# taz.de -- Rechtsextremismus in Ostdeutschland: Der Klempner als Neonazi
       
       > In Ostdeutschland siedeln sich Neonazis gezielt in Kleinstädten an und
       > geben sich als Biedermänner. Die Strategie ist erfolgreich, wie das
       > thüringische Pößneck beweist.
       
 (IMG) Bild: Die NPD verankert sich gezielt in den kommunalen Strukturen.
       
       Bis zu 2.500 Neonazis aus ganz Europa werden am Sonnabend in der
       thüringische Kleinstadt Pößneck einfallen. Szenegrößen aus Schweden,
       Tschechien und Bulgarien werden rechte Parolen verbreiten und Nazi-Bands
       für musikalische Untermalung sorgen. Nach Jena und Altenburg findet das von
       der NPD organisierte "Fest der Völker" (FdV) jetzt in Pößneck statt.
       
       Gerade einmal 13.000 Einwohner hat das Städtchen. Dass ausgerechnet Pößneck
       am Samstag zum Mittelpunkt der europäischen Rechtsrextremismusszene wird,
       liegt am strategisch gewieften Hamburger Nazianwalt Jürgen Rieger. Der
       hatte vor sechs Jahren das örtliche Schützenhaus gekauft, er wollte es zum
       Schulungs- und Veranstaltungszentrum machen.
       
       "Das schönste Haus der Stadt.
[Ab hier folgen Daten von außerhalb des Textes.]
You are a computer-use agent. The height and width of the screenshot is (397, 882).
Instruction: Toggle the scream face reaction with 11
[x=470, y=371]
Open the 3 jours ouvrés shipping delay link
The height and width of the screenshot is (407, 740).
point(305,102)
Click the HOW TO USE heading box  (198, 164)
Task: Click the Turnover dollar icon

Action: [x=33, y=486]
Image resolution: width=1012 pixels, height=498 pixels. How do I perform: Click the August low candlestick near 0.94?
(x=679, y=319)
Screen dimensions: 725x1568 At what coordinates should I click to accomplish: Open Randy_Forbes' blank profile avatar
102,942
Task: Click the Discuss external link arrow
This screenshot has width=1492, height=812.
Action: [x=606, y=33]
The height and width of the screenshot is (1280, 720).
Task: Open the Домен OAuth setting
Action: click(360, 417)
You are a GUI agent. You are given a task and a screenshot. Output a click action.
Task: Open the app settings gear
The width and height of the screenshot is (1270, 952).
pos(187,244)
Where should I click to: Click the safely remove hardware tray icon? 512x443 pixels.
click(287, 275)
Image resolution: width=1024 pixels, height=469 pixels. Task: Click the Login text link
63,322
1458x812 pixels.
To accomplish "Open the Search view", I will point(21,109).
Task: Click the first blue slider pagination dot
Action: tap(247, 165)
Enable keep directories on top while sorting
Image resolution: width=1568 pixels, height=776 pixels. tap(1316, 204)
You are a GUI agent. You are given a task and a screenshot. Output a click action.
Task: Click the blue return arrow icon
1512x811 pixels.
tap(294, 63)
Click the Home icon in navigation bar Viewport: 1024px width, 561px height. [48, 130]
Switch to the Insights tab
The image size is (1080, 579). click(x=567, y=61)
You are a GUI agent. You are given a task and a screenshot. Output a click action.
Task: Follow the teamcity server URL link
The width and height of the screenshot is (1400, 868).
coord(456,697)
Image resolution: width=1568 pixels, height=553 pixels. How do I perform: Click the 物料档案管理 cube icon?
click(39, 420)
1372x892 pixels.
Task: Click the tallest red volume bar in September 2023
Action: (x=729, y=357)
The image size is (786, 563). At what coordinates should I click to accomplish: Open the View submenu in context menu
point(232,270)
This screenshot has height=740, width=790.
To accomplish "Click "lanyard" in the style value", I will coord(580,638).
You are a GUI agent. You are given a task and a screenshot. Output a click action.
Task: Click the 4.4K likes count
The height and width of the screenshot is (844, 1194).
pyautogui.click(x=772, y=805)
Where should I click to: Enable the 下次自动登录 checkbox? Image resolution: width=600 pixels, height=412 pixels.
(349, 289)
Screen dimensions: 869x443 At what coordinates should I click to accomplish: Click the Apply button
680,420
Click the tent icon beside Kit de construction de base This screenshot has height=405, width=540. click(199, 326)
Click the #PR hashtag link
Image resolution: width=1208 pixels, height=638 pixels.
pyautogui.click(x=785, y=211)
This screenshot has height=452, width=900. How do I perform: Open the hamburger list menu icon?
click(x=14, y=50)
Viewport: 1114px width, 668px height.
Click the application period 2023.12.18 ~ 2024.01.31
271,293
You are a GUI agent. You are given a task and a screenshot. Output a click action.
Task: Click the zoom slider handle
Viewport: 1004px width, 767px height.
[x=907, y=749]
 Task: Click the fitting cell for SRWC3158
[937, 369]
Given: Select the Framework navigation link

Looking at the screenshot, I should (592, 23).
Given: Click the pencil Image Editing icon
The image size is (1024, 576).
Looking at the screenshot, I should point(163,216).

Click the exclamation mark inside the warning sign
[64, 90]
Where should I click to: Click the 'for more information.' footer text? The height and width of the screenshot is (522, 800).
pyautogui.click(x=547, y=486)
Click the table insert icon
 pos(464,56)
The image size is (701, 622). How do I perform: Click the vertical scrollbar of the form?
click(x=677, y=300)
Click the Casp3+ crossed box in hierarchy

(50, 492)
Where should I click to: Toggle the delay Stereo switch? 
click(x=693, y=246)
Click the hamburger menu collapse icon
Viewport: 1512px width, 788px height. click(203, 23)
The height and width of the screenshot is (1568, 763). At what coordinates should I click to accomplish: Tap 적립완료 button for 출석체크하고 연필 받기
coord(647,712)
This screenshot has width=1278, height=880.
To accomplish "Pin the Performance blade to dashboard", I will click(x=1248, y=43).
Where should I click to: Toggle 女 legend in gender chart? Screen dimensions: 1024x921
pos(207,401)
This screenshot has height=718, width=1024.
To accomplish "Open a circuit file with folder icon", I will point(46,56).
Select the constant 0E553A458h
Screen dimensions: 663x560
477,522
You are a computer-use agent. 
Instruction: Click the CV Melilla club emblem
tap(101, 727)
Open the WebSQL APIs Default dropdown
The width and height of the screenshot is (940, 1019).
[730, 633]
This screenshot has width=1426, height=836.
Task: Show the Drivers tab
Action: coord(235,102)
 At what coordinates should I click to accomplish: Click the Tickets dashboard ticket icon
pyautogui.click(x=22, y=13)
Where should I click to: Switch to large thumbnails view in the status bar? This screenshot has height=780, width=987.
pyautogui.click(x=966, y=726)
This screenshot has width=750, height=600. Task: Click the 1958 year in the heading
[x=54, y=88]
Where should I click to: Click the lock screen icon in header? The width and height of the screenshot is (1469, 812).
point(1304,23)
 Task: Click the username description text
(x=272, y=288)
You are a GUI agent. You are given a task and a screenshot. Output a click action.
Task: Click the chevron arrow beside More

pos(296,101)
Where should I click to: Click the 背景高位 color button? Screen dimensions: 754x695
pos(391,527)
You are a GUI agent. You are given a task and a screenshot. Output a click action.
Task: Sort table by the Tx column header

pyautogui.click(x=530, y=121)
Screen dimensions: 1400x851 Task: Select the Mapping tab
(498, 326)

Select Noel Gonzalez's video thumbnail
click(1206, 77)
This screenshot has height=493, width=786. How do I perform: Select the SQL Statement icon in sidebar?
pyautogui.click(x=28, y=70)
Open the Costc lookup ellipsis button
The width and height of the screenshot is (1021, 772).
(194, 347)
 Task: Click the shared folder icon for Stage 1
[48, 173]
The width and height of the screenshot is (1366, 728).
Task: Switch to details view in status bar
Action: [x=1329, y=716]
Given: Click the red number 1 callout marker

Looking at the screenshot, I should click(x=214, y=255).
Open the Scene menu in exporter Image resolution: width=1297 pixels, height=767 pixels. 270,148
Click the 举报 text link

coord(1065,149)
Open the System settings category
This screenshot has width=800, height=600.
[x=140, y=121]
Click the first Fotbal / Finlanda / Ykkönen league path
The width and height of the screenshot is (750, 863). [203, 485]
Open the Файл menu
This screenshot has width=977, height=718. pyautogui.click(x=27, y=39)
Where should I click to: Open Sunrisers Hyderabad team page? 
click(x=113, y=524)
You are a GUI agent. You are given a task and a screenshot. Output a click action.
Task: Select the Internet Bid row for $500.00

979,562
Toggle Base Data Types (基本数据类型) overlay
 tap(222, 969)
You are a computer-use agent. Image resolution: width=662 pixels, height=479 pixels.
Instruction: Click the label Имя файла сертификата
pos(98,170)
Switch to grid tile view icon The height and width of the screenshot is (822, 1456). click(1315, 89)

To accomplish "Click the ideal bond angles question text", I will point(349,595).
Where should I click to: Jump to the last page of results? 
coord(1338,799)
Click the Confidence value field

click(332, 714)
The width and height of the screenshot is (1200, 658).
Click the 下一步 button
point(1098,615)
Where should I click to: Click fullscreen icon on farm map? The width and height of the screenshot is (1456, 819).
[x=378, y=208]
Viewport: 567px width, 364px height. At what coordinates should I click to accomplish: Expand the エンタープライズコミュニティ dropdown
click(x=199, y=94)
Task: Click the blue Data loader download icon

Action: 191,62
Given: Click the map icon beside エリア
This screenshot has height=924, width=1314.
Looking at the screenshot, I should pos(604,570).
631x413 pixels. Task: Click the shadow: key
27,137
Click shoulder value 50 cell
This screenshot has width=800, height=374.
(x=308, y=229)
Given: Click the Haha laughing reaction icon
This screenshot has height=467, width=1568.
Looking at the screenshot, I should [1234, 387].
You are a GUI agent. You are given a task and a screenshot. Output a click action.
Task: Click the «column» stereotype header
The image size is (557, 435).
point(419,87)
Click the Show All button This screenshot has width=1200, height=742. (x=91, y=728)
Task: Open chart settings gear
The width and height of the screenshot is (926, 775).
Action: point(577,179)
Es liegt im Ortskern, hat eine Kegelbahn und
       einen großen Festsaal", sagt Timo Reinfrank von der antirassistischen
       Amadeu-Antonio-Stiftung. Die Lokalpolitik habe damals die Augen
       verschlossen. Erst nach dem NPD-Parteitag, einem Nazikonzert und
       überregionalen Medienberichten regte sich im Jahr 2005 Widerstand. Den
       Rechtsstreit um das Schützenhaus gewann Rieger 2008, er darf über die
       Immobilie verfügen, wenn auch mit eingeschränktem Nutzungsrecht.
       
       "Von Pößneck aus wollen die Nazis den ländlichen Raum erobern", sagt
       Philipp Gliesing vom Aktionsbündnis Courage in Pößneck. Andre Kapke,
       Organisator des FdV, wohnt seit einigen Monaten im Schützenhaus. "Die NPD
       hat ihren Wahlkampf in Thüringen von hier aus organisiert", erklärt
       Gliesing.
       
       Besonders in ostdeutschen Kleinstädten sind Neonazis heute oft aktiv.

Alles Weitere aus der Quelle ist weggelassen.